Snyk’s software has been embraced by developers and it now counts more than 400,000 users, up from the 300,000 it claimed at the time of its last, $70 million Series B follow-on funding round in September. The company claims that its revenue has quadrupled in the last year, a period during which it has added major new customers, including Google LLC, Microsoft Corp., Salesforce.com Inc., MongoDB Inc. and Adobe Systems Inc.

In an interview with Wikibon analyst Dave Vellante on SiliconANGLE’s mobile livestreaming studio theCUBE, Snyk Chief Executive Officer Peter McKay (pictured) said the company is benefiting from the trend toward digital transformation and the reliance on open-source software, which has become a priority for almost every organization today.

“Financial services, healthcare, insurance companies, they are all switching to digital, and becoming more of a software company,” McKay said. “But more software equals more risk and cybersecurity continues to be a top issue for 72% of CEOs.”

McKay added that many companies have found that traditional approaches to security no longer work. The old way of doing things, which involves relying on security teams to find vulnerabilities and then sending these to the developers to be fixed is just too slow and inefficient and doesn’t drive success, he said.

Snyk gets around that issue through its close integration with developer workflow services such as GitHub, McKay said.

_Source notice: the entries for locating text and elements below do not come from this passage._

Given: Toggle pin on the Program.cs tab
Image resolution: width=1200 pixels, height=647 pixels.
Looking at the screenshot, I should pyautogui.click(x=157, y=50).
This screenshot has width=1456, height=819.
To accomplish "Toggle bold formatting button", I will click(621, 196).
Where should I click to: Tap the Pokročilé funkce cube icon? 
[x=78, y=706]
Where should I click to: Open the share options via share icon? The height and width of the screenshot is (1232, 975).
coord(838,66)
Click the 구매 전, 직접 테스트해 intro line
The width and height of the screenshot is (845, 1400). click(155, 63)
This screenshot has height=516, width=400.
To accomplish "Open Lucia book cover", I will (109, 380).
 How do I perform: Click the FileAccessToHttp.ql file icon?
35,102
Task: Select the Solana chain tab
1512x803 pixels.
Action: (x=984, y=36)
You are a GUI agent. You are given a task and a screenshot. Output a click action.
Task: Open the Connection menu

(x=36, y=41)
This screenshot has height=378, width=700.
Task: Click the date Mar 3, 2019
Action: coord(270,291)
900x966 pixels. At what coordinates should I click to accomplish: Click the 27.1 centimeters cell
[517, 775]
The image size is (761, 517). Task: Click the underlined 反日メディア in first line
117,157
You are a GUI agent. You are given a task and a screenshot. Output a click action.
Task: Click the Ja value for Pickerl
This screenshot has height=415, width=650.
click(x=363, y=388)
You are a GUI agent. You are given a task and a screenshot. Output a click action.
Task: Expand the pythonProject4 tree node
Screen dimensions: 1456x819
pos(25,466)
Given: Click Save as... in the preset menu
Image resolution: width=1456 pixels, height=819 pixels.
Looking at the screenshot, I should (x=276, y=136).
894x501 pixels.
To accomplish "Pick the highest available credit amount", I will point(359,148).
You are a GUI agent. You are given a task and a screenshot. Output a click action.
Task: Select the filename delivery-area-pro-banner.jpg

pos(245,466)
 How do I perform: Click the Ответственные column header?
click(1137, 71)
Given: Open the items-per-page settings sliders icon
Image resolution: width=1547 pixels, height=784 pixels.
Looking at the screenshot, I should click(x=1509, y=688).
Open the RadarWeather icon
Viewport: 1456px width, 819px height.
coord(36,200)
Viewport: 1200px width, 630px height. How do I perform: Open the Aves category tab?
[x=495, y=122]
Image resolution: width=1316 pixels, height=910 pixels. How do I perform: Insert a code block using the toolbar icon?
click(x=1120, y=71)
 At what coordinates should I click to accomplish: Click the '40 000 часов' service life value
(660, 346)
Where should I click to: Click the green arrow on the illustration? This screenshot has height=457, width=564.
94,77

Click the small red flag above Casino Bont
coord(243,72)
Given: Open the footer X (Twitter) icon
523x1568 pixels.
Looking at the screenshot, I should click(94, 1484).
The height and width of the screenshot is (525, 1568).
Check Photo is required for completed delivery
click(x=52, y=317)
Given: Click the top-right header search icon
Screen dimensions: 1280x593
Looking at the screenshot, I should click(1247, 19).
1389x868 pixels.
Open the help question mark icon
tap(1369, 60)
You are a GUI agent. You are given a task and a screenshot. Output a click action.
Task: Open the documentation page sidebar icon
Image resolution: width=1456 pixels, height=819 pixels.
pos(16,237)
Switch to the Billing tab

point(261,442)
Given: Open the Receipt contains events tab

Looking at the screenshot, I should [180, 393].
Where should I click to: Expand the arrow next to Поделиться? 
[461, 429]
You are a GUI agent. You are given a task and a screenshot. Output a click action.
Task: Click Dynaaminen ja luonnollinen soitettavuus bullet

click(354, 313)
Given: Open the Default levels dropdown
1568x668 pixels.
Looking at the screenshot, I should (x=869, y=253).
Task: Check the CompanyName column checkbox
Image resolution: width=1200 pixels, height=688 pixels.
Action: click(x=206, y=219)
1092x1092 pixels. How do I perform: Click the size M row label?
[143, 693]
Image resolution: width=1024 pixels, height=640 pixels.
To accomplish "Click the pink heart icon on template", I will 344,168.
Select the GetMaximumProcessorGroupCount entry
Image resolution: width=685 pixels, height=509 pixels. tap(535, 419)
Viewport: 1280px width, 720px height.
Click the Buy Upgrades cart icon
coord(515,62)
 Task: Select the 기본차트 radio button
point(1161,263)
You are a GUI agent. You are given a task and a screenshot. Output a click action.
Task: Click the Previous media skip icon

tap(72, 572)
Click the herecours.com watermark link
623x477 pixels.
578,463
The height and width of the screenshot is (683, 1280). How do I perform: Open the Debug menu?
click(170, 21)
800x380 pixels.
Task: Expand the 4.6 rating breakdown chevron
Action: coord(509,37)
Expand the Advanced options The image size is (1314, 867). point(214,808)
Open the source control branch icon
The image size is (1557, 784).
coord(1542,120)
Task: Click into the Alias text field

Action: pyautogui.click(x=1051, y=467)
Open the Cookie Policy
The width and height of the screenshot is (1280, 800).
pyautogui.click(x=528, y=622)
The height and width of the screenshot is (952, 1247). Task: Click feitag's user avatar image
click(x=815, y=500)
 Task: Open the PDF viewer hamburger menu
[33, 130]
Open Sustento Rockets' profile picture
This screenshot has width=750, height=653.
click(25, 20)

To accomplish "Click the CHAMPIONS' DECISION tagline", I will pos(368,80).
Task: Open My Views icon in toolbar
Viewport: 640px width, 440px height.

“It’s very difficult to take a security tool built for security people and say, ‘Oh, let’s adapt it for developers.’ That’s almost impossible,” he said. “So we’ve built Snyk from the ground up especially for developers. It’s embedded into the application development lifecycle so it’s easy for them to use, and so we can just focus on developer adoption.”

Looking ahead, McKay said Snyk’s aim is to continue growing its user base, and plans to do that by investing in its product and continuing to reach out to the developer community. He pointed out that there are about 28 million developers in the world today.

“What we want is every one of those 28 million developers to be using our product,” McKay said. “Whether it’s free or paid, I want Snyk to be used in every application development lifecycle.”

McKay said this isn’t entirely unrealistic because Snyk doesn’t ask developers to switch to a new development environment. Rather, Snyk just becomes a part of their existing workflow.

“Their job is to develop incredible applications that are better than their competitors and get them to market faster than their competitors, and also do it securely,” McKay said. “Our job is to help them with the third, but not by sacrificing one and two. We’ll help developers beat their competition in a secure fashion, but we won’t slow them down.”

The other ingredient for Snyk’s success is its focus on fixing vulnerabilities, rather than just discovering them.

“Prioritizing what I should fix first has become a really big issue,’” McKay said. “By focusing on fixing the top 10% of vulnerabilities, you can then auto-remediate many other problems. We’re measured by how many vulnerabilities do we fix.”